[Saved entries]
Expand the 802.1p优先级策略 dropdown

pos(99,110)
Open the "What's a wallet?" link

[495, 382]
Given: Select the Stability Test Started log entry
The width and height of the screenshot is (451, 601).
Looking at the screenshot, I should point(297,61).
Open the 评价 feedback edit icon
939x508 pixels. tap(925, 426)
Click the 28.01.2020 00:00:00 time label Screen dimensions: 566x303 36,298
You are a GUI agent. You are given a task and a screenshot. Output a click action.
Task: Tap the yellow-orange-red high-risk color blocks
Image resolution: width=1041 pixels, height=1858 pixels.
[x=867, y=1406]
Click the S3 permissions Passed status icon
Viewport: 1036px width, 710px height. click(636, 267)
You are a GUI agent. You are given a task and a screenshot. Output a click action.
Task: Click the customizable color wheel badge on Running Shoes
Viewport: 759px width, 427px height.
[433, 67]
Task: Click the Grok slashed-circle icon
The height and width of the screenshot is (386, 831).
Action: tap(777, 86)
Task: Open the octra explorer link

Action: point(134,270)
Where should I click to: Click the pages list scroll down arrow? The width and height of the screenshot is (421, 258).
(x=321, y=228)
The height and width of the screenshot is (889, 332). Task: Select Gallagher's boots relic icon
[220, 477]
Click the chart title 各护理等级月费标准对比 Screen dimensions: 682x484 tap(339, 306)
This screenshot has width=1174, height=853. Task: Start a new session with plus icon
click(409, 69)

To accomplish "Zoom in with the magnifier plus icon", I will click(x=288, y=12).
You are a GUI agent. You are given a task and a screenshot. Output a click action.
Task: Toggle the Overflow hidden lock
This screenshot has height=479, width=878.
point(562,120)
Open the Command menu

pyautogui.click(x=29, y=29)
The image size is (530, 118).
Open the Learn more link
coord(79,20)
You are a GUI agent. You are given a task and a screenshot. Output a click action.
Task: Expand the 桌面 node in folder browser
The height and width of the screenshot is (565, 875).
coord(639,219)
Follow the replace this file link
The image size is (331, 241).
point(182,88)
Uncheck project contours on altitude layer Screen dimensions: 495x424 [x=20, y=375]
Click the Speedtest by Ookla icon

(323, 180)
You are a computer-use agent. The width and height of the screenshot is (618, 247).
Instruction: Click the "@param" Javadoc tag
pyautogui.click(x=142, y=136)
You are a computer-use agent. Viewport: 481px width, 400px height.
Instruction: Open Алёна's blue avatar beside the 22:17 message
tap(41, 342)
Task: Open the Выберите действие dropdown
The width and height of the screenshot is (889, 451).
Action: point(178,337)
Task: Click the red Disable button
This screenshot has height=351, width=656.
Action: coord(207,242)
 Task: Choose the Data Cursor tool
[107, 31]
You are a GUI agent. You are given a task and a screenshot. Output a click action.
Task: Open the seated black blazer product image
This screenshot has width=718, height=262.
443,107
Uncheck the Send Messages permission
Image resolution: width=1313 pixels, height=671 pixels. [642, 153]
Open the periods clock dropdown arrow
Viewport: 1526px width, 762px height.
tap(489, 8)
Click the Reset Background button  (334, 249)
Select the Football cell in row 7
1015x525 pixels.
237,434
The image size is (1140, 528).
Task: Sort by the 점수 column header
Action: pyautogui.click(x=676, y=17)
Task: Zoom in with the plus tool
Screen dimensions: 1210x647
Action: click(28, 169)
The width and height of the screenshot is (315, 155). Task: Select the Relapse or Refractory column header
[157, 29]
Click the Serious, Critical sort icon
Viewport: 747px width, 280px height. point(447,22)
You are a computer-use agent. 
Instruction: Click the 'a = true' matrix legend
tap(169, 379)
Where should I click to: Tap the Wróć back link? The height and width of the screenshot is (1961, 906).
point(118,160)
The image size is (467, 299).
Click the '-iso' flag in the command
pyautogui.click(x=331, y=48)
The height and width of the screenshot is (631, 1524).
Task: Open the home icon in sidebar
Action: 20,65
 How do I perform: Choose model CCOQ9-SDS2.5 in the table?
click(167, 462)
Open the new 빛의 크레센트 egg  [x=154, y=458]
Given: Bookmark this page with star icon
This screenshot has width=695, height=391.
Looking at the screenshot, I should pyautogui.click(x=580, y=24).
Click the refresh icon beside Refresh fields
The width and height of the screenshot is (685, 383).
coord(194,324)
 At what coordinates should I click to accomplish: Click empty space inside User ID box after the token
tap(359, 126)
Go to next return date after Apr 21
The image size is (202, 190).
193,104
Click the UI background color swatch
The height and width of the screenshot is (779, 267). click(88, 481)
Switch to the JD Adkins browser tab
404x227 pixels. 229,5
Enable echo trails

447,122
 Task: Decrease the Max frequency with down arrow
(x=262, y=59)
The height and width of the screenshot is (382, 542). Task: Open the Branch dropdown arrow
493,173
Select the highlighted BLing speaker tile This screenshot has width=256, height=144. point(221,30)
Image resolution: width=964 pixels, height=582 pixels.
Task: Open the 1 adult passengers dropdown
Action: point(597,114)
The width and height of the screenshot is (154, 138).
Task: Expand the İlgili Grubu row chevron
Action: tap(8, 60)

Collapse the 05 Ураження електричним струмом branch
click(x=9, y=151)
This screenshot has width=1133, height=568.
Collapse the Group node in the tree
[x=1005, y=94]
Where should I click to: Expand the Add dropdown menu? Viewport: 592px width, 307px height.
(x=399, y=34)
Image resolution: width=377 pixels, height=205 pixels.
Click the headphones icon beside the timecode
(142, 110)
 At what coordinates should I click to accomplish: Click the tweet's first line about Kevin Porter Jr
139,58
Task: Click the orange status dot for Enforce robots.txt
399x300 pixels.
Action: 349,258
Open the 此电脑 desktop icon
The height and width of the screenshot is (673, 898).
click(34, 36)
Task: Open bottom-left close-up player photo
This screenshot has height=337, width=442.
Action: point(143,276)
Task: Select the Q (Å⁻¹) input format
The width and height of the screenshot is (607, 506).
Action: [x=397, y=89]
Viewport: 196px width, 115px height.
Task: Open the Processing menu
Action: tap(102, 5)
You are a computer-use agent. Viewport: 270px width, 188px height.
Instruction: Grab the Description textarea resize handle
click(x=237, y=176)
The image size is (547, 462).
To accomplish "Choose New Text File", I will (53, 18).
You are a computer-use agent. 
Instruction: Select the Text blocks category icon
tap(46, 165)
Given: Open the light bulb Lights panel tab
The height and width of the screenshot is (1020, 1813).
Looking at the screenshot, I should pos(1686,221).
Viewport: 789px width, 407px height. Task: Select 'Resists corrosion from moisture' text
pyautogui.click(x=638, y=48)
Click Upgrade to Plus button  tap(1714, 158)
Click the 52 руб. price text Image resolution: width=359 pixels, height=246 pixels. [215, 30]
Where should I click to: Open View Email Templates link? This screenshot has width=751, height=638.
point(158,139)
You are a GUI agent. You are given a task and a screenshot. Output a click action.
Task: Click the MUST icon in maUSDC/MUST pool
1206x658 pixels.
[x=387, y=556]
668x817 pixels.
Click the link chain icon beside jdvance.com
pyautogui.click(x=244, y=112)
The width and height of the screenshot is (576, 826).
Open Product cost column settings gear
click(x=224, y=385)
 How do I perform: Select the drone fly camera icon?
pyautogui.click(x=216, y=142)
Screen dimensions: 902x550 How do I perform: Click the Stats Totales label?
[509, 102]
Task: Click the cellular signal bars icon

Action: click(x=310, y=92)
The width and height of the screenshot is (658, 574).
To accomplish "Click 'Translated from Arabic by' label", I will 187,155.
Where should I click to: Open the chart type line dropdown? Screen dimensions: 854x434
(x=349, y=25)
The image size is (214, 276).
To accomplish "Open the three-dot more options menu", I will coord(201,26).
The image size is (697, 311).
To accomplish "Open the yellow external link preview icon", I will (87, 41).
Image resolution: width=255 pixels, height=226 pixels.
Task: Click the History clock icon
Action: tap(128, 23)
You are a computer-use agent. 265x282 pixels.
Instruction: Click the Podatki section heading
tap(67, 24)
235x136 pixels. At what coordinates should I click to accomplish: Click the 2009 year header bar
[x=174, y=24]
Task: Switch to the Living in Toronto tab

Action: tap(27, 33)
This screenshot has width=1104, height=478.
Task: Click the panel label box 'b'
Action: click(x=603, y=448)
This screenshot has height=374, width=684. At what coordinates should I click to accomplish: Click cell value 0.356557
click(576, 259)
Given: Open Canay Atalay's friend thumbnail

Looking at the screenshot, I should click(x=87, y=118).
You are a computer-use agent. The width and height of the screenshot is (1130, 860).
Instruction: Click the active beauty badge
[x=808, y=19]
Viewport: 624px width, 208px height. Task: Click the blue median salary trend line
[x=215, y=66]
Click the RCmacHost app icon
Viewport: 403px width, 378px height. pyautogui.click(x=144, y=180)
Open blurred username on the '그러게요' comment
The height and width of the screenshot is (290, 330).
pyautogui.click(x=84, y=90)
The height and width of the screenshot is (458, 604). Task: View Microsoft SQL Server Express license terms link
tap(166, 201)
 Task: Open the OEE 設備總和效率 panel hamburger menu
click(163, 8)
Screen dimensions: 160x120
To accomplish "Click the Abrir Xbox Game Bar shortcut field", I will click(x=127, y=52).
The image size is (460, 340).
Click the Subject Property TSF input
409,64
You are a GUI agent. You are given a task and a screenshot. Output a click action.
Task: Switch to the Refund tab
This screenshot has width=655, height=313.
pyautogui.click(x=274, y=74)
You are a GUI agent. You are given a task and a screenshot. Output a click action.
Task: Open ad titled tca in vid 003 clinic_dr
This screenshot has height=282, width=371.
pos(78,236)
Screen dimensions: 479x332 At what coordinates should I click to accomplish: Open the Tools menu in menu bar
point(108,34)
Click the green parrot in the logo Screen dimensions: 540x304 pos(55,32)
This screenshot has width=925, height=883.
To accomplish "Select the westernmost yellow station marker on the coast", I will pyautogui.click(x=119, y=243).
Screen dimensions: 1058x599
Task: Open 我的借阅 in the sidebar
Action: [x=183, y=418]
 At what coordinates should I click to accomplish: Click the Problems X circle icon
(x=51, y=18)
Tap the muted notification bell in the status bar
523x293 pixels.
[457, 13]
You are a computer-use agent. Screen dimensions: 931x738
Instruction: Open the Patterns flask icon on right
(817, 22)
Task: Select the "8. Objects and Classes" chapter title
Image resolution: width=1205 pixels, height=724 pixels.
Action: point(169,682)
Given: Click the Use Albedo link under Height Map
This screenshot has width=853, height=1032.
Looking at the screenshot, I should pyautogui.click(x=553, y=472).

◆ Requirement: What are the lines above, starting at the one with "The height and width of the screenshot is (1020, 1813)." and ending at the one with "Click Upgrade to"? Give them again exactly, and only them.

◆ Response to the task:
The height and width of the screenshot is (1020, 1813).
Looking at the screenshot, I should pos(1686,221).
Viewport: 789px width, 407px height. Task: Select 'Resists corrosion from moisture' text
pyautogui.click(x=638, y=48)
Click Upgrade to Plus button  tap(1714, 158)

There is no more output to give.